* [WHAT THIS EXERCISE ASKS]:
1. In the CPUID timing post, reproduce everything from "static inline unsigned" down to "for(i=0; i != 5; i++)" word for word.
2. According to the CPUID timing post, what command is used to compile the program?
3. In one to three sentences, explain why the program in the CPUID timing post calls tick() both before and after cpuid() and then subtracts the two values.

* [PAGE]:
* Begin *
1

I am attempting to work out the time it takes for the CPUID instruction run.

Source:

#include <stdio.h>
#include <sched.h>

cpu_set_t mask;

CPU_ZERO(&mask);
CPU_SET(0, &mask);
sched_setaffinity(0, sizeof(mask), &mask);

static inline unsigned long long tick()
{
    unsigned long long d;
    asm volatile ("rdtsc" : "=A" (d));
    return d;
}

void cpuid(void)
{
    int i;

    for(i=0; i != 5; i++)
    {
         asm volatile ("cpuid");
    }
}

int main()
{
    long long bef;
    long long aft;
    long long dif;

    bef=tick();
    cpuid();
    aft=tick();
    dif=aft-bef;

    printf("%d\n", bef);
    printf("%d\n", aft);
    printF("%d\n", dif);

    return 0;
}

Now I am compiling using the following

gcc -D_GNU_SOURCE -o test test.c

I get errors on code that isn't the file! For example:

test.c:6:1: error: expected identifier or '(' before 'do'
test.c:6:1: error: expected identifier or '(' before 'while'
test.c:7:1: error: expected identifier or '(' before '__extension__'
test.c:8:1: warning: data definition has no type or storage class [enable by def...
* End *
* [RECORD SET]:
* Begin *
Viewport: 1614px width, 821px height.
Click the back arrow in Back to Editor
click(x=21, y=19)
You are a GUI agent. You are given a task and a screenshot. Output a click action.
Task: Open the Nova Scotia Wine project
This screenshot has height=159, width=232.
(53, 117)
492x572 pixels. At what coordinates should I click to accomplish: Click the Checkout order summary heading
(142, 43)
* End *
* Begin *
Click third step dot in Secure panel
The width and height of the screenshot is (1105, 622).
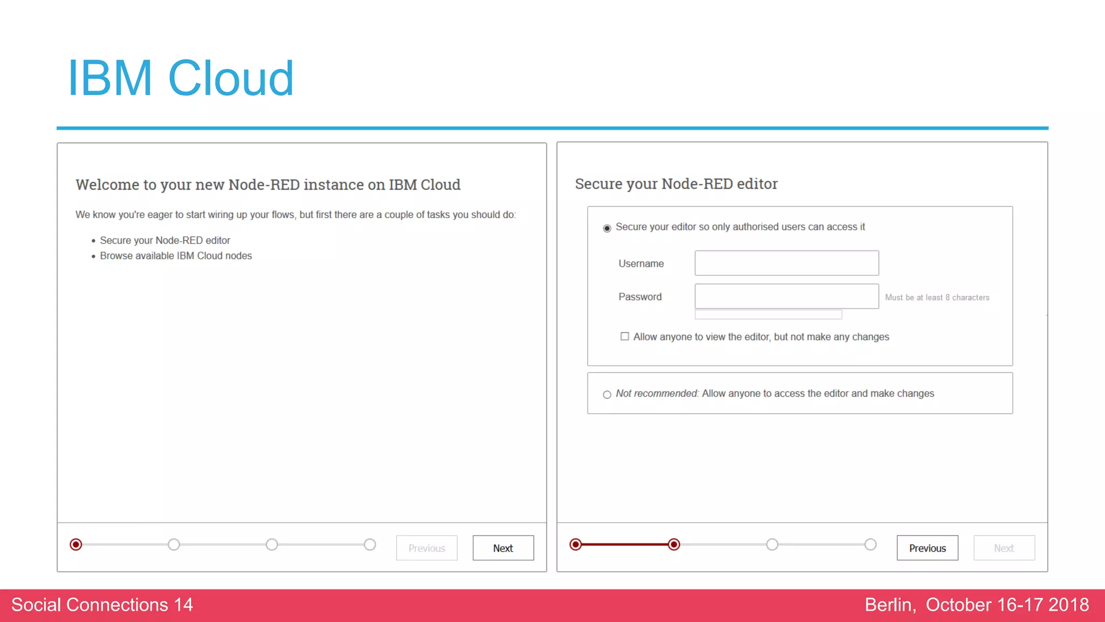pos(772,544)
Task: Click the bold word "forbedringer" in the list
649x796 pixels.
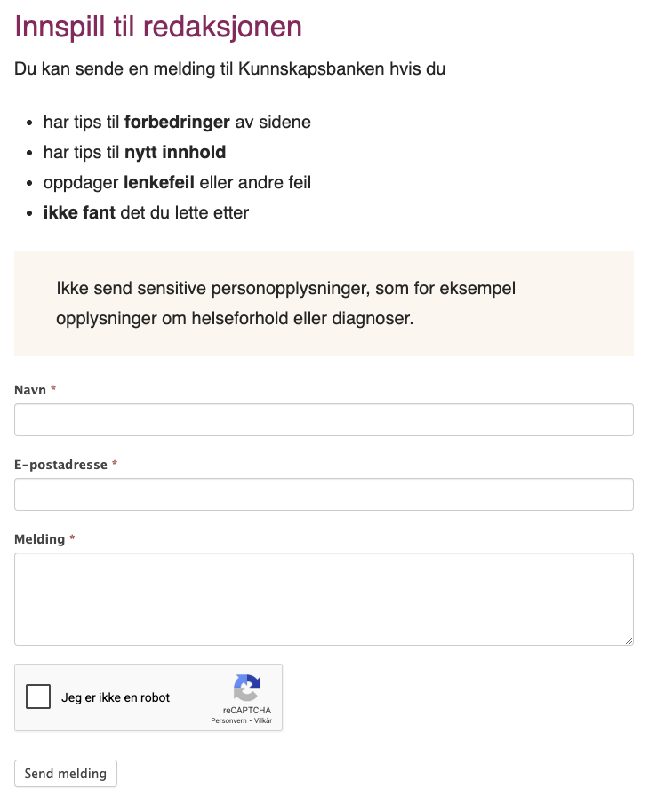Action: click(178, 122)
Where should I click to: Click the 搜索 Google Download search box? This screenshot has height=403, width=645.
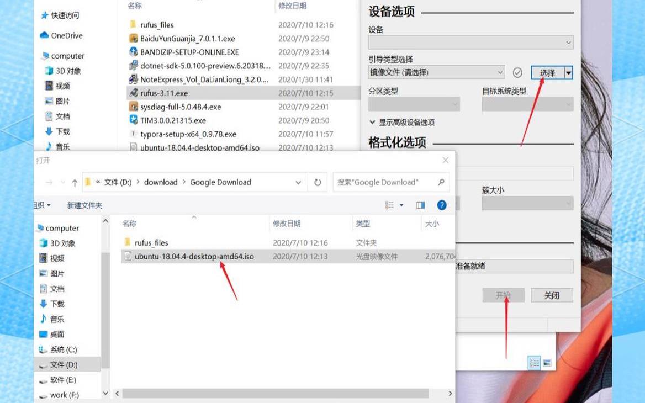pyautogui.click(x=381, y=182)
* End *
* [ANSWER SET]:
1.
static inline unsigned long long tick()
{
    unsigned long long d;
    asm volatile ("rdtsc" : "=A" (d));
    return d;
}

void cpuid(void)
{
    int i;

    for(i=0; i != 5; i++)

2. The program is compiled with gcc -D_GNU_SOURCE -o test test.c.

3. The poster is trying to work out how long the CPUID instruction takes to run. The program therefore records tick() in bef before the cpuid() call and in aft after it. It stores aft minus bef in dif as the measured time.